:: Task to complete ::
The reply is to be the lines from the one with "This screenshot has width=1500, height=793." through the last line of the records below, each retyped exactly, with pictures left out.

:: Data for this task ::
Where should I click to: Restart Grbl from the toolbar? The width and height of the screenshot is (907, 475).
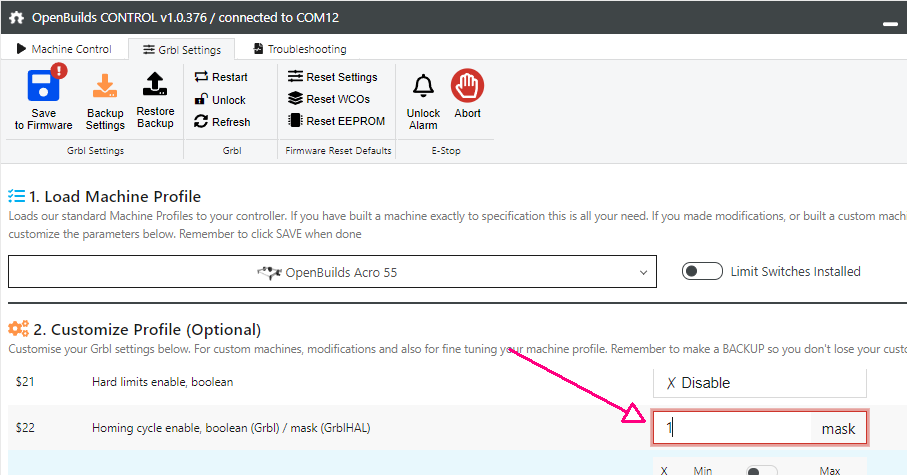(221, 77)
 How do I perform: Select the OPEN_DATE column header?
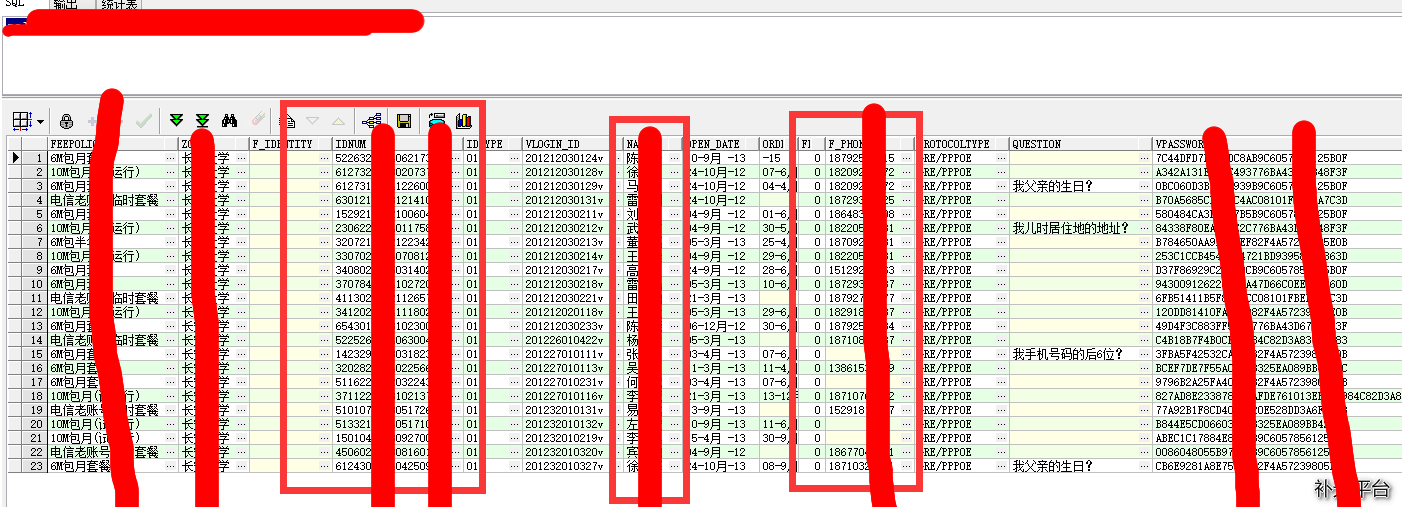coord(716,144)
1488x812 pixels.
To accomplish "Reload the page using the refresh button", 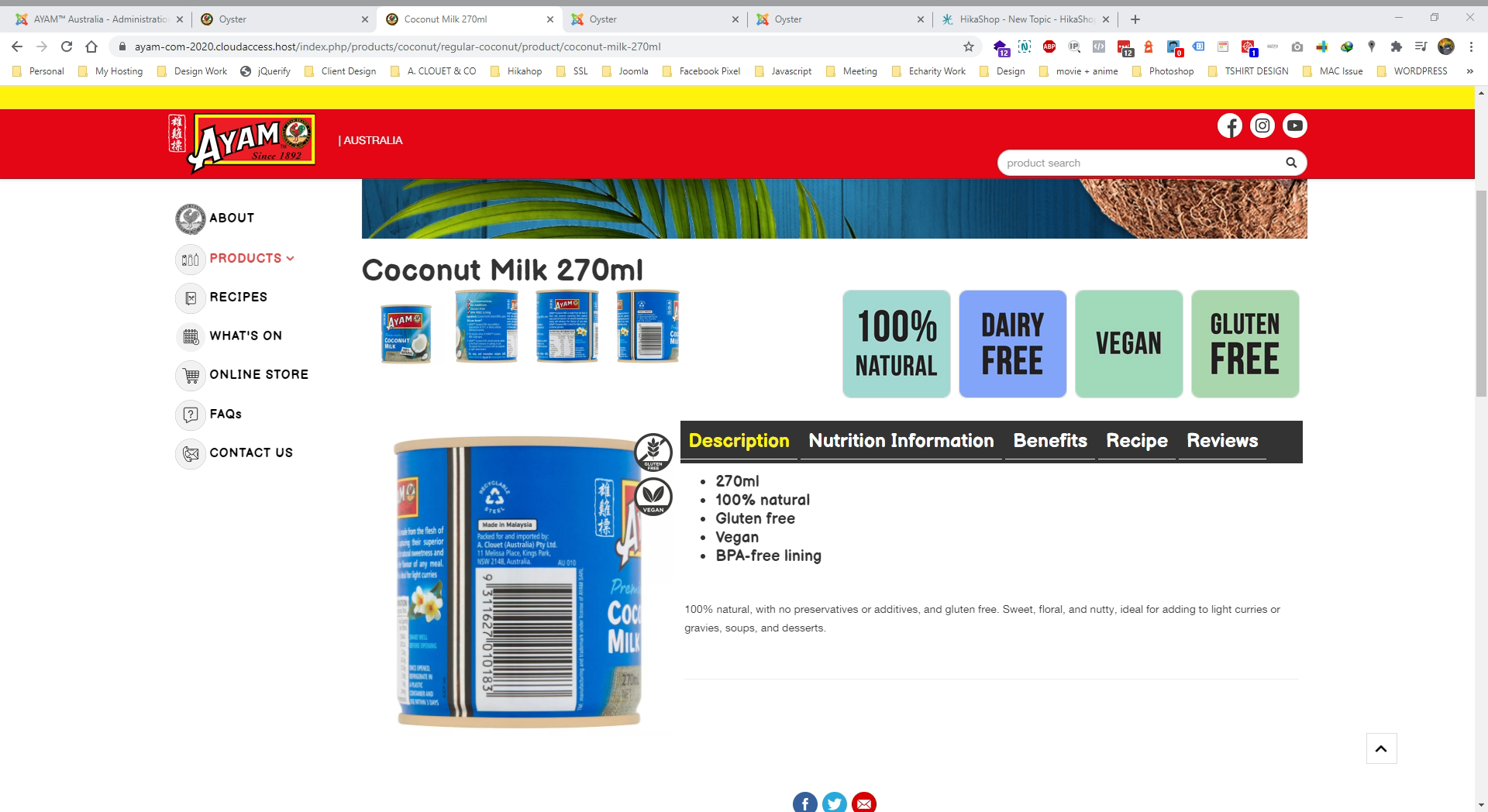I will pyautogui.click(x=67, y=46).
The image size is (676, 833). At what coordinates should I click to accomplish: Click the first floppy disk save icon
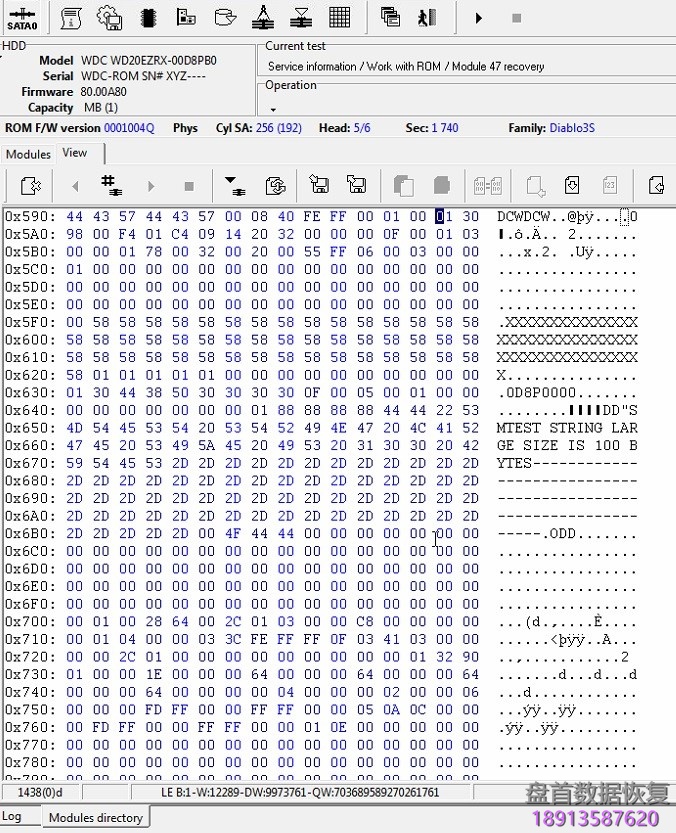[x=319, y=185]
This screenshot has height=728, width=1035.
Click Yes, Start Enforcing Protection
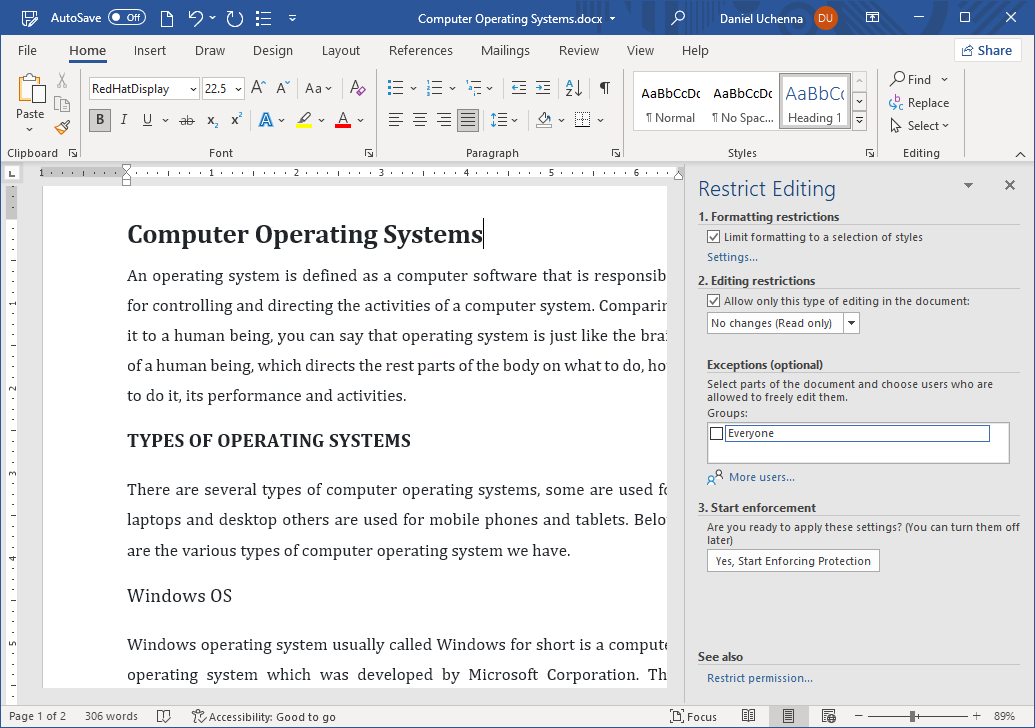pos(792,560)
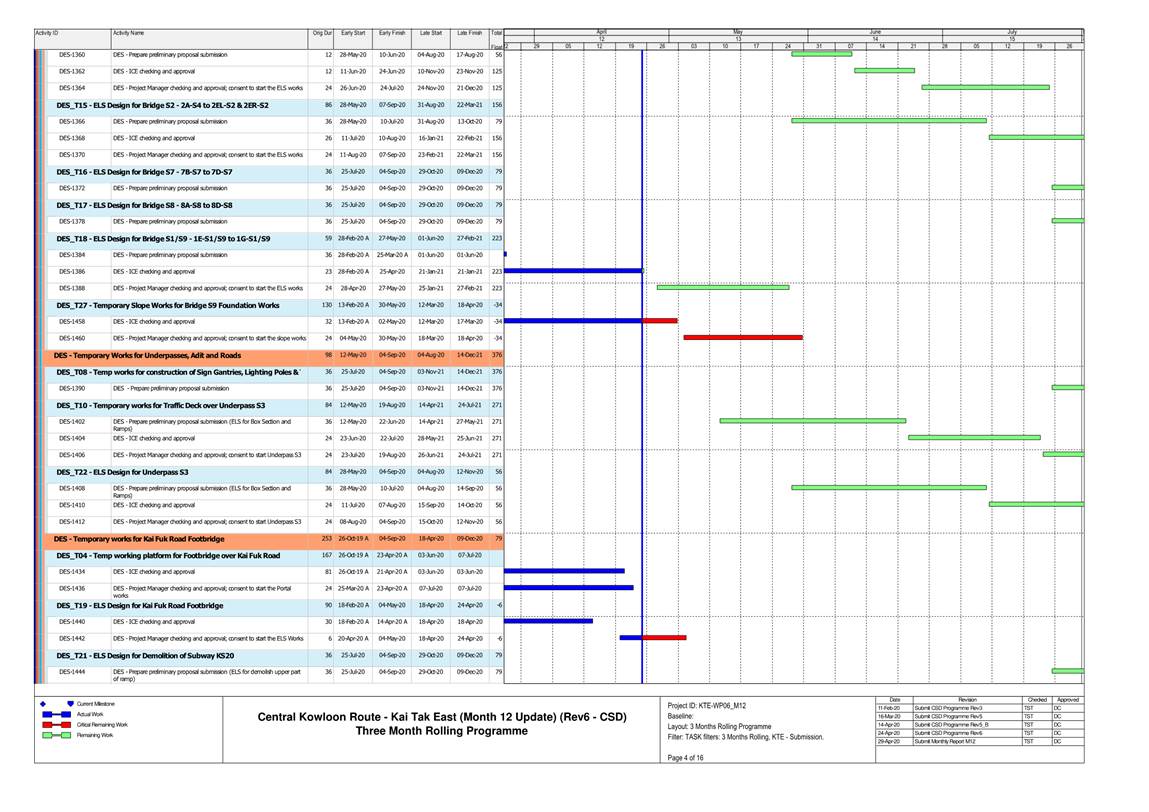This screenshot has width=1149, height=812.
Task: Click the blue Actual Work legend bar
Action: [55, 716]
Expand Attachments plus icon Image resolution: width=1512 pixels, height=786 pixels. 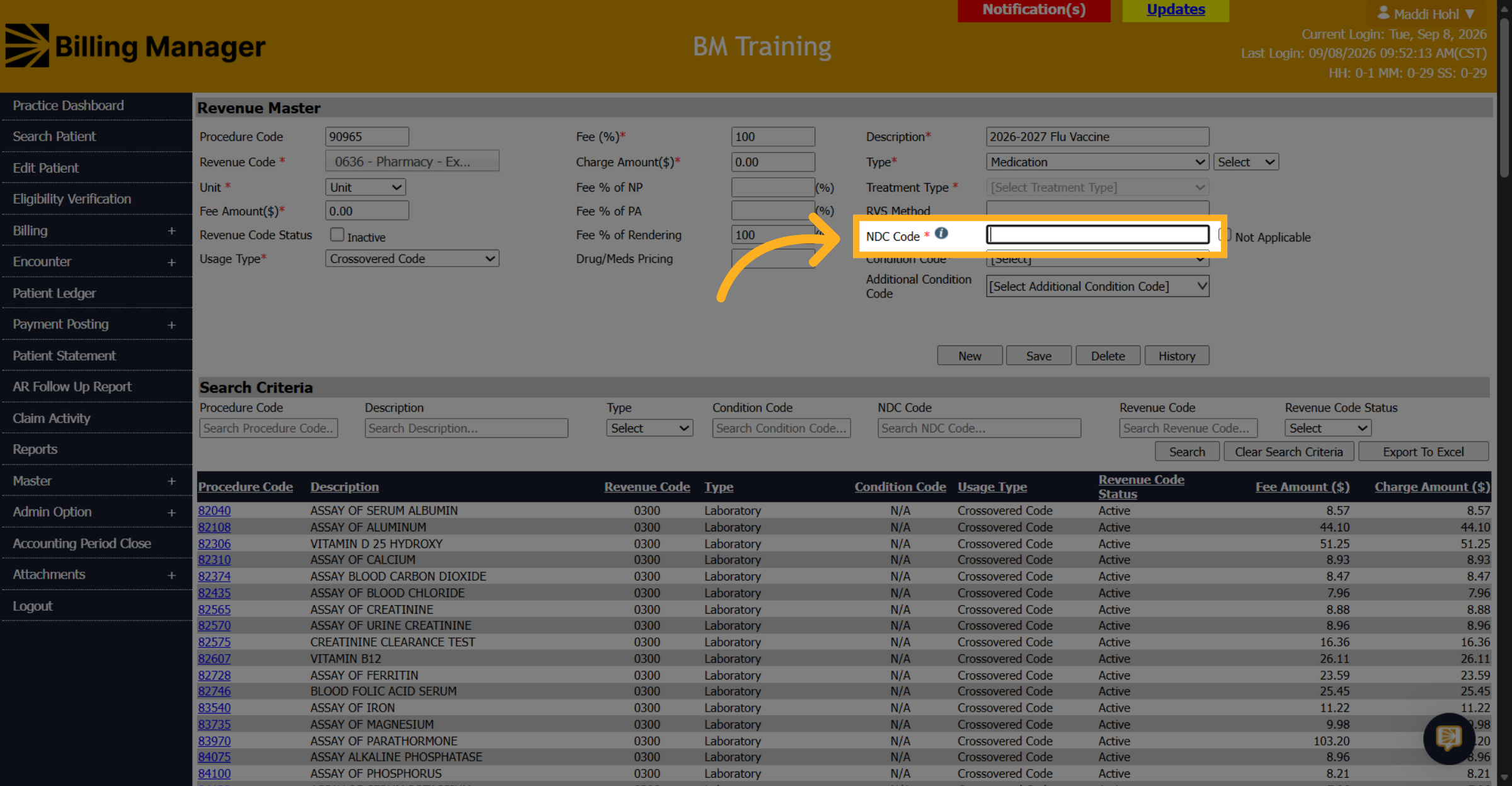(171, 575)
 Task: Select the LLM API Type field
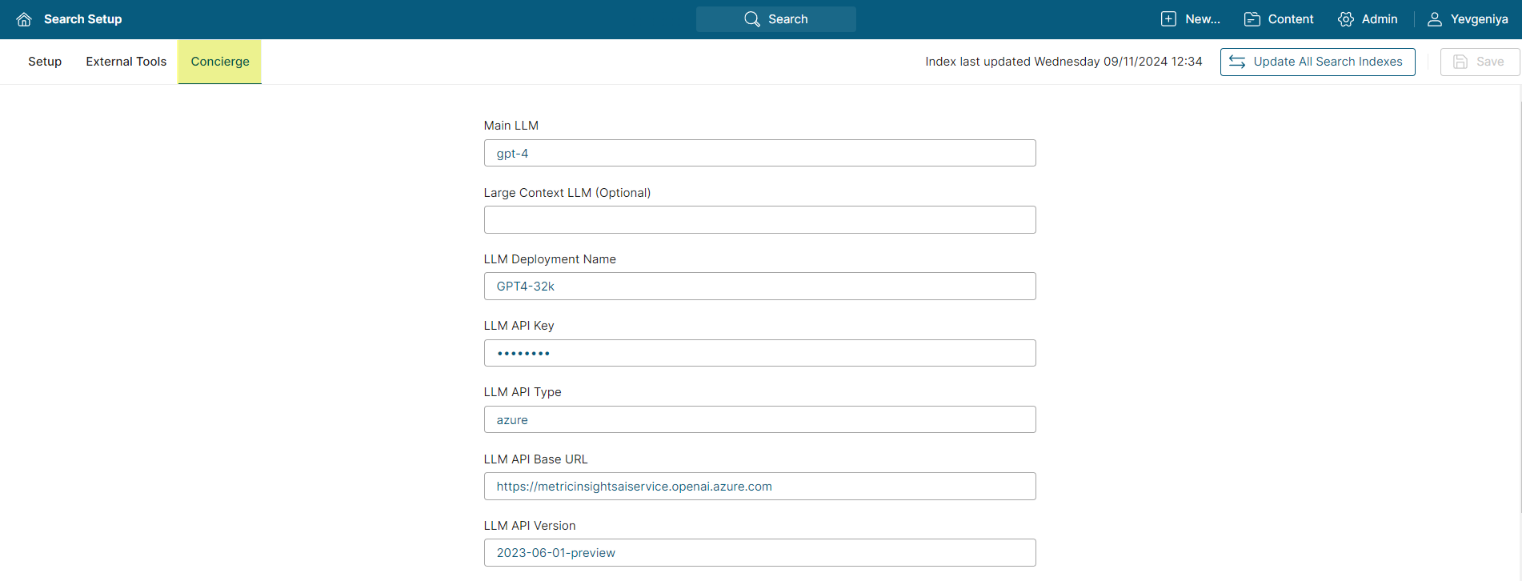click(759, 420)
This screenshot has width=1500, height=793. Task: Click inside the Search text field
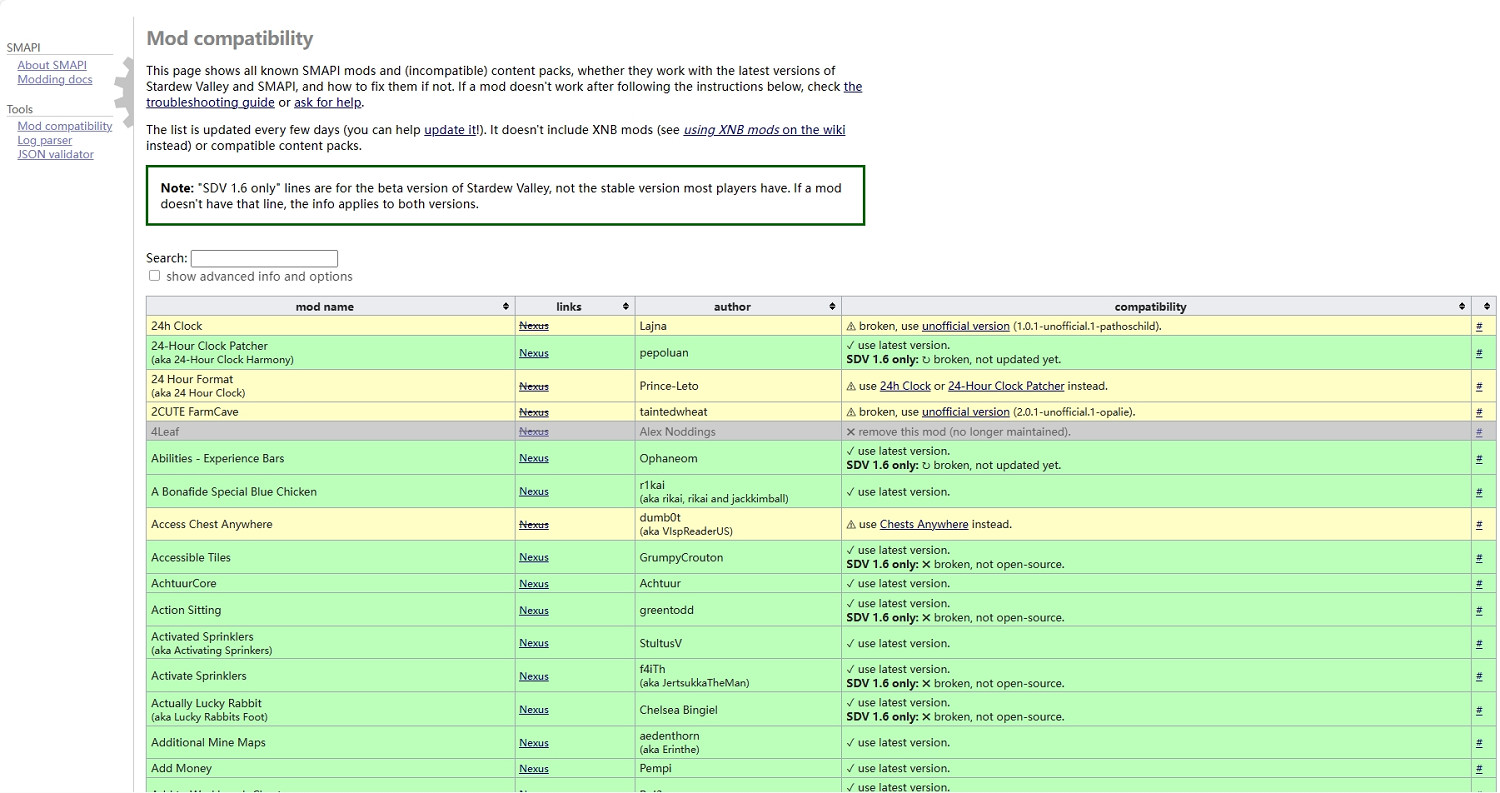[264, 258]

:: Task response ::
This screenshot has width=1500, height=793. Task: Click inside the Search text field
[264, 258]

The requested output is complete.